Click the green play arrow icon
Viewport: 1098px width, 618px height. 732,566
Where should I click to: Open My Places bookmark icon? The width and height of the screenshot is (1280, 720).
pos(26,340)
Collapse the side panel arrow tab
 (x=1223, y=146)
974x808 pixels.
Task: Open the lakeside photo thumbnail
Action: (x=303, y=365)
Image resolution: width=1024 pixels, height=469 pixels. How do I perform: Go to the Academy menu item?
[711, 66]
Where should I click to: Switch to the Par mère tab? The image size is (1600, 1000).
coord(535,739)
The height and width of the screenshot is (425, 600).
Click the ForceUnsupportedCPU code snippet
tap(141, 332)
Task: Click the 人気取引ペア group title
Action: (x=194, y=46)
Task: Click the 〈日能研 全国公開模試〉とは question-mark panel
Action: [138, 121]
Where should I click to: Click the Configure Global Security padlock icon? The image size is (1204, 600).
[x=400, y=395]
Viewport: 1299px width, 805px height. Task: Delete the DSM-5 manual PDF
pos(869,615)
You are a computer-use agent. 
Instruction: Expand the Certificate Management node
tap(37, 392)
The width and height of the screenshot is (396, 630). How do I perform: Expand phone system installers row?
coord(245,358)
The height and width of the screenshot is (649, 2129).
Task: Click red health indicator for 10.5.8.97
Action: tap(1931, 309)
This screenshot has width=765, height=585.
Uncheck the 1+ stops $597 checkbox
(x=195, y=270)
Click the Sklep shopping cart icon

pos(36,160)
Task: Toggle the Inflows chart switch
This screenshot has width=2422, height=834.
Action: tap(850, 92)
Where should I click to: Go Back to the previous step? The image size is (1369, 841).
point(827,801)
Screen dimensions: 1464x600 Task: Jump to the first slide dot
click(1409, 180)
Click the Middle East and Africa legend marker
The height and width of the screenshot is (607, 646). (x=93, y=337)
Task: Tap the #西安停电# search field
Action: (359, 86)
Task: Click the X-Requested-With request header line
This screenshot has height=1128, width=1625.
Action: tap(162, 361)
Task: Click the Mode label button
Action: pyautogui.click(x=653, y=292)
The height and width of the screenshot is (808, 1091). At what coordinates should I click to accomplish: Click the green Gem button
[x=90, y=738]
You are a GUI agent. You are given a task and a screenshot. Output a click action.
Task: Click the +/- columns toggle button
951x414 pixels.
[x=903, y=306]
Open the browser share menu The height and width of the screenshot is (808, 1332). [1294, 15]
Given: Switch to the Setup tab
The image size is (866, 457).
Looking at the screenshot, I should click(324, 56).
======
(Exercise)
Make a faithful copy of every record above.

(Finished task)
Click the green play arrow icon
Viewport: 1098px width, 618px height. 732,566
Where should I click to: Open My Places bookmark icon? The width and height of the screenshot is (1280, 720).
pos(26,340)
Collapse the side panel arrow tab
 (x=1223, y=146)
974x808 pixels.
Task: Open the lakeside photo thumbnail
Action: (x=303, y=365)
Image resolution: width=1024 pixels, height=469 pixels. How do I perform: Go to the Academy menu item?
[711, 66]
Where should I click to: Switch to the Par mère tab? The image size is (1600, 1000).
coord(535,739)
The height and width of the screenshot is (425, 600).
Click the ForceUnsupportedCPU code snippet
tap(141, 332)
Task: Click the 人気取引ペア group title
Action: (x=194, y=46)
Task: Click the 〈日能研 全国公開模試〉とは question-mark panel
Action: [138, 121]
Where should I click to: Click the Configure Global Security padlock icon? The image size is (1204, 600).
[x=400, y=395]
Viewport: 1299px width, 805px height. Task: Delete the DSM-5 manual PDF
pos(869,615)
You are a computer-use agent. 
Instruction: Expand the Certificate Management node
tap(37, 392)
The width and height of the screenshot is (396, 630). How do I perform: Expand phone system installers row?
coord(245,358)
The height and width of the screenshot is (649, 2129).
Task: Click red health indicator for 10.5.8.97
Action: tap(1931, 309)
This screenshot has width=765, height=585.
Uncheck the 1+ stops $597 checkbox
(x=195, y=270)
Click the Sklep shopping cart icon

pos(36,160)
Task: Toggle the Inflows chart switch
This screenshot has width=2422, height=834.
Action: tap(850, 92)
Where should I click to: Go Back to the previous step? The image size is (1369, 841).
point(827,801)
Screen dimensions: 1464x600 Task: Jump to the first slide dot
click(1409, 180)
Click the Middle East and Africa legend marker
The height and width of the screenshot is (607, 646). (x=93, y=337)
Task: Tap the #西安停电# search field
Action: (359, 86)
Task: Click the X-Requested-With request header line
This screenshot has height=1128, width=1625.
Action: tap(162, 361)
Task: Click the Mode label button
Action: pyautogui.click(x=653, y=292)
The height and width of the screenshot is (808, 1091). At what coordinates should I click to accomplish: Click the green Gem button
[x=90, y=738]
You are a GUI agent. You are given a task and a screenshot. Output a click action.
Task: Click the +/- columns toggle button
951x414 pixels.
[x=903, y=306]
Open the browser share menu The height and width of the screenshot is (808, 1332). [1294, 15]
Given: Switch to the Setup tab
The image size is (866, 457).
Looking at the screenshot, I should click(324, 56).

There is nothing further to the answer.